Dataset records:
§ §

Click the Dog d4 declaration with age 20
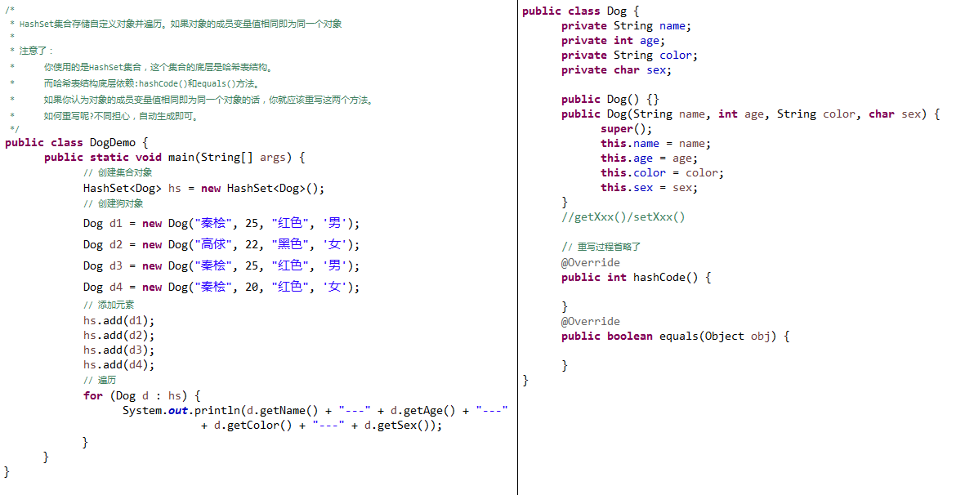Image resolution: width=956 pixels, height=495 pixels. 221,288
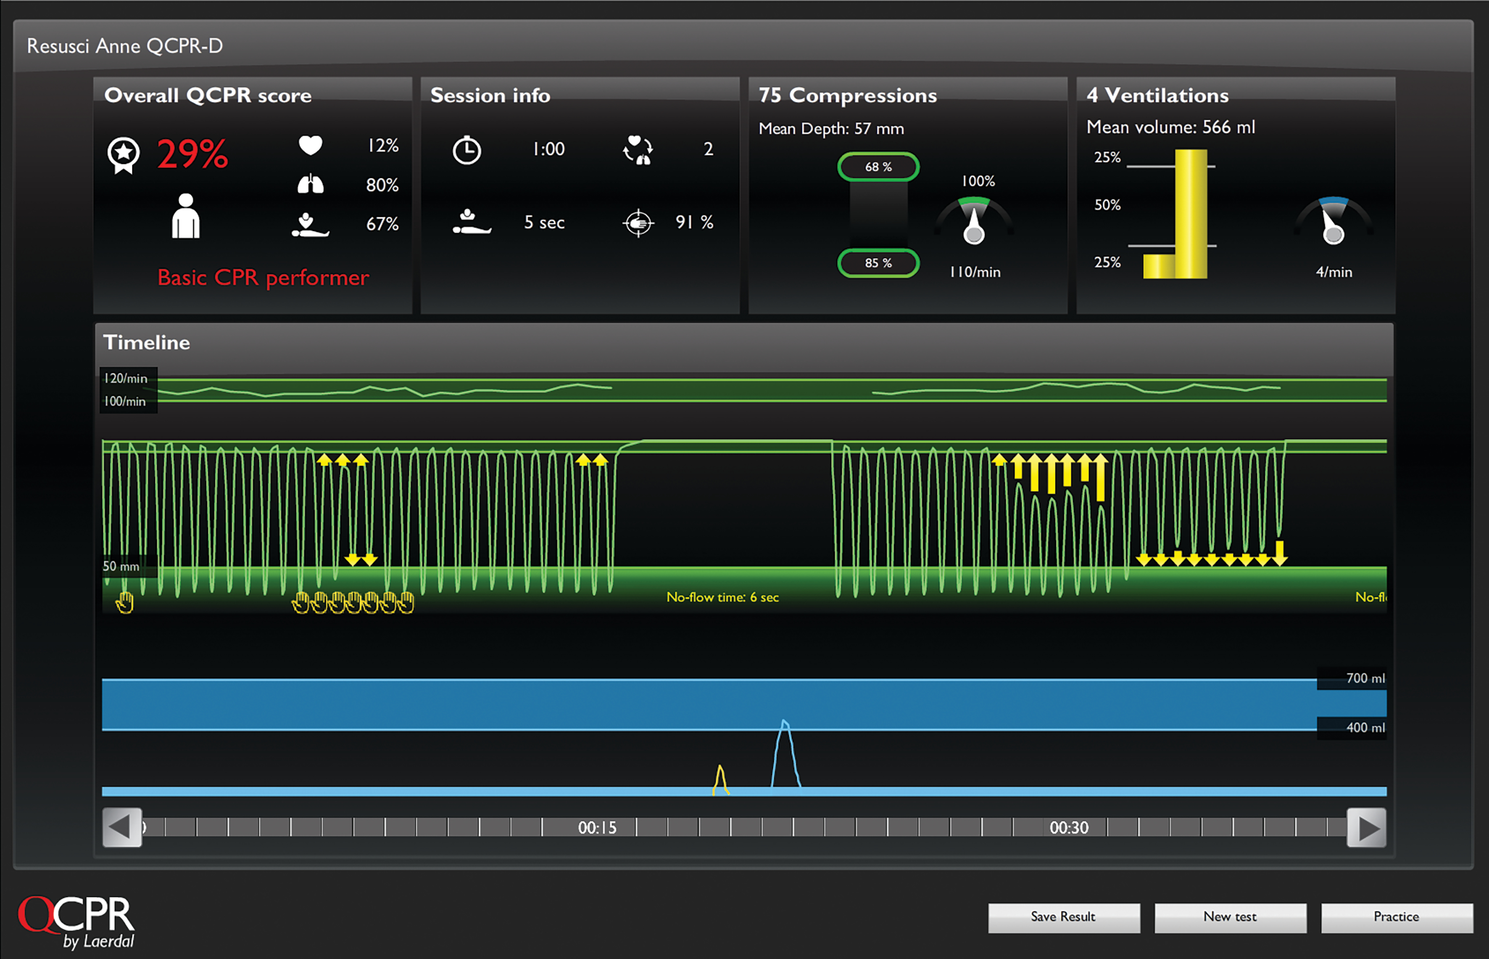Image resolution: width=1489 pixels, height=959 pixels.
Task: Click the hand position target icon
Action: coord(638,223)
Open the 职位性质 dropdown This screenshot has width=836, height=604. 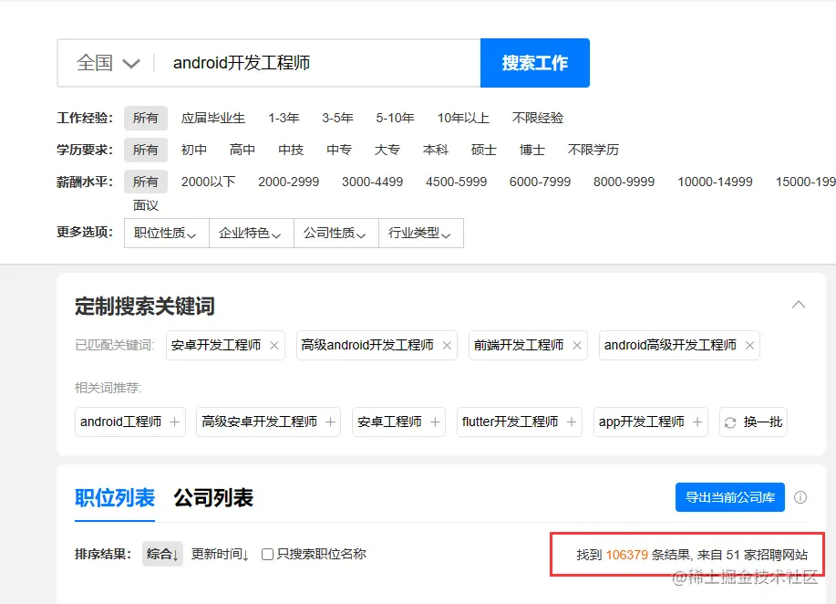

§ §

- _Set exercise_
Retype every item above word for word, leaving out the pictures.

- _Exercise response_
Click the Dog d4 declaration with age 20
Image resolution: width=956 pixels, height=495 pixels. 221,288
Image resolution: width=1489 pixels, height=959 pixels.
Task: Click the hand position target icon
Action: coord(638,223)
Open the 职位性质 dropdown This screenshot has width=836, height=604. 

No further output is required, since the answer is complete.